#### DATASET EXCERPTS
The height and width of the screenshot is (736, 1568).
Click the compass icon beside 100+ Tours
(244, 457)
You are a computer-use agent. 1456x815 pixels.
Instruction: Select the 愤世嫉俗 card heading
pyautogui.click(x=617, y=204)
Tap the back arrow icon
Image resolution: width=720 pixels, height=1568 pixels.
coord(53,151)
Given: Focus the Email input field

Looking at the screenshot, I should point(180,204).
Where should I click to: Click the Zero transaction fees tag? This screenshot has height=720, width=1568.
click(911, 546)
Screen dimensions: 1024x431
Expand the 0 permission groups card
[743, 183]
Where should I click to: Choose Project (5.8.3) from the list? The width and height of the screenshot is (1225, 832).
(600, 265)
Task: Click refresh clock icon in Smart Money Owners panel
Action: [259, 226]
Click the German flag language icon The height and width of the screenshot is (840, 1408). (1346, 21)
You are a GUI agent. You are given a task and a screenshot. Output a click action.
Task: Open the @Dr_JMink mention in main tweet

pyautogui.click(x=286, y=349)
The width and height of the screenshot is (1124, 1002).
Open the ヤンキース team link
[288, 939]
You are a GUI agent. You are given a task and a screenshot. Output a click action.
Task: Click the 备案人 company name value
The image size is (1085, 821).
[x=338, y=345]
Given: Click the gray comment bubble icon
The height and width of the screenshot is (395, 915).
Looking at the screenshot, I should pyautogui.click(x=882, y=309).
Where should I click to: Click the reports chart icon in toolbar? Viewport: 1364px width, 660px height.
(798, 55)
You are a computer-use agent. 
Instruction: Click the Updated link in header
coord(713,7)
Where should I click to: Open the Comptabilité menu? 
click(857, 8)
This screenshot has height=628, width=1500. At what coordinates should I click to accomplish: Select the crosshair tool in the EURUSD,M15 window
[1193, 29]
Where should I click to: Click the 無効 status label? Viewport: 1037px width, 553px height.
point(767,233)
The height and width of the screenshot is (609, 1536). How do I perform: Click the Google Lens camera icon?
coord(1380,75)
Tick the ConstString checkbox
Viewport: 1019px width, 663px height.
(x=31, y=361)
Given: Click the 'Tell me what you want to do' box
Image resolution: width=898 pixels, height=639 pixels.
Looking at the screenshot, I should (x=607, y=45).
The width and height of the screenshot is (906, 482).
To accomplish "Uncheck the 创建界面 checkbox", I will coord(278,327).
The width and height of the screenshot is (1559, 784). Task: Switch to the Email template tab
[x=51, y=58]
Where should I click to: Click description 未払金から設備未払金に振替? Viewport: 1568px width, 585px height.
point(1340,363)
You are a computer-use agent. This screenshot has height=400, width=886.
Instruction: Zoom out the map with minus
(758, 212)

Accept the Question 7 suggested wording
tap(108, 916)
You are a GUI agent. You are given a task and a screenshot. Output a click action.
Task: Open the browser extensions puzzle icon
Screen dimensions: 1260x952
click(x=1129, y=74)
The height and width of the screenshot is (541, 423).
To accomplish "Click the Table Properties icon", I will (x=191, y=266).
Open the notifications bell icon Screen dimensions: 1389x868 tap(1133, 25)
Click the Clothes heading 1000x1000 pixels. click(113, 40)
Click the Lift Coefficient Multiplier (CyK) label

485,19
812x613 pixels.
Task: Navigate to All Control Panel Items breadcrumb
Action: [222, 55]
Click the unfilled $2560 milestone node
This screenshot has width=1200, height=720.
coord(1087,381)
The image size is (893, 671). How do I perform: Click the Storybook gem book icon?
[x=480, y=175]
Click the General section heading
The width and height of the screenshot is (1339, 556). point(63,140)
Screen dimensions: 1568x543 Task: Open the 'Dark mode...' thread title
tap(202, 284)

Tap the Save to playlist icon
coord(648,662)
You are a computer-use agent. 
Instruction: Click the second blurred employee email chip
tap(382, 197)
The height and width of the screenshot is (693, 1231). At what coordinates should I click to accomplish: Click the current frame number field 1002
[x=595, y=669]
########
- **REQUIRED WORK**:
Rewrite all the items above, putting "caption" wherever "heading" appears and leaving everything else unchanged.

- **REPLY TO THE EXERCISE**:
The height and width of the screenshot is (736, 1568).
Click the compass icon beside 100+ Tours
(244, 457)
You are a computer-use agent. 1456x815 pixels.
Instruction: Select the 愤世嫉俗 card caption
pyautogui.click(x=617, y=204)
Tap the back arrow icon
Image resolution: width=720 pixels, height=1568 pixels.
coord(53,151)
Given: Focus the Email input field

Looking at the screenshot, I should point(180,204).
Where should I click to: Click the Zero transaction fees tag? This screenshot has height=720, width=1568.
click(911, 546)
Screen dimensions: 1024x431
Expand the 0 permission groups card
[743, 183]
Where should I click to: Choose Project (5.8.3) from the list? The width and height of the screenshot is (1225, 832).
(600, 265)
Task: Click refresh clock icon in Smart Money Owners panel
Action: [259, 226]
Click the German flag language icon The height and width of the screenshot is (840, 1408). (1346, 21)
You are a GUI agent. You are given a task and a screenshot. Output a click action.
Task: Open the @Dr_JMink mention in main tweet

pyautogui.click(x=286, y=349)
The width and height of the screenshot is (1124, 1002).
Open the ヤンキース team link
[288, 939]
You are a GUI agent. You are given a task and a screenshot. Output a click action.
Task: Click the 备案人 company name value
The image size is (1085, 821).
[x=338, y=345]
Given: Click the gray comment bubble icon
The height and width of the screenshot is (395, 915).
Looking at the screenshot, I should pyautogui.click(x=882, y=309).
Where should I click to: Click the reports chart icon in toolbar? Viewport: 1364px width, 660px height.
(798, 55)
You are a computer-use agent. 
Instruction: Click the Updated link in header
coord(713,7)
Where should I click to: Open the Comptabilité menu? 
click(857, 8)
This screenshot has height=628, width=1500. At what coordinates should I click to accomplish: Select the crosshair tool in the EURUSD,M15 window
[1193, 29]
Where should I click to: Click the 無効 status label? Viewport: 1037px width, 553px height.
point(767,233)
The height and width of the screenshot is (609, 1536). How do I perform: Click the Google Lens camera icon?
coord(1380,75)
Tick the ConstString checkbox
Viewport: 1019px width, 663px height.
(x=31, y=361)
Given: Click the 'Tell me what you want to do' box
Image resolution: width=898 pixels, height=639 pixels.
Looking at the screenshot, I should (x=607, y=45).
The width and height of the screenshot is (906, 482).
To accomplish "Uncheck the 创建界面 checkbox", I will coord(278,327).
The width and height of the screenshot is (1559, 784). Task: Switch to the Email template tab
[x=51, y=58]
Where should I click to: Click description 未払金から設備未払金に振替? Viewport: 1568px width, 585px height.
point(1340,363)
You are a computer-use agent. This screenshot has height=400, width=886.
Instruction: Zoom out the map with minus
(758, 212)

Accept the Question 7 suggested wording
tap(108, 916)
You are a GUI agent. You are given a task and a screenshot. Output a click action.
Task: Open the browser extensions puzzle icon
Screen dimensions: 1260x952
click(x=1129, y=74)
The height and width of the screenshot is (541, 423).
To accomplish "Click the Table Properties icon", I will (x=191, y=266).
Open the notifications bell icon Screen dimensions: 1389x868 tap(1133, 25)
Click the Clothes caption 1000x1000 pixels. click(113, 40)
Click the Lift Coefficient Multiplier (CyK) label

485,19
812x613 pixels.
Task: Navigate to All Control Panel Items breadcrumb
Action: [222, 55]
Click the unfilled $2560 milestone node
This screenshot has width=1200, height=720.
coord(1087,381)
The image size is (893, 671). How do I perform: Click the Storybook gem book icon?
[x=480, y=175]
Click the General section caption
The width and height of the screenshot is (1339, 556). point(63,140)
Screen dimensions: 1568x543 Task: Open the 'Dark mode...' thread title
tap(202, 284)

Tap the Save to playlist icon
coord(648,662)
You are a computer-use agent. 
Instruction: Click the second blurred employee email chip
tap(382, 197)
The height and width of the screenshot is (693, 1231). At what coordinates should I click to accomplish: Click the current frame number field 1002
[x=595, y=669]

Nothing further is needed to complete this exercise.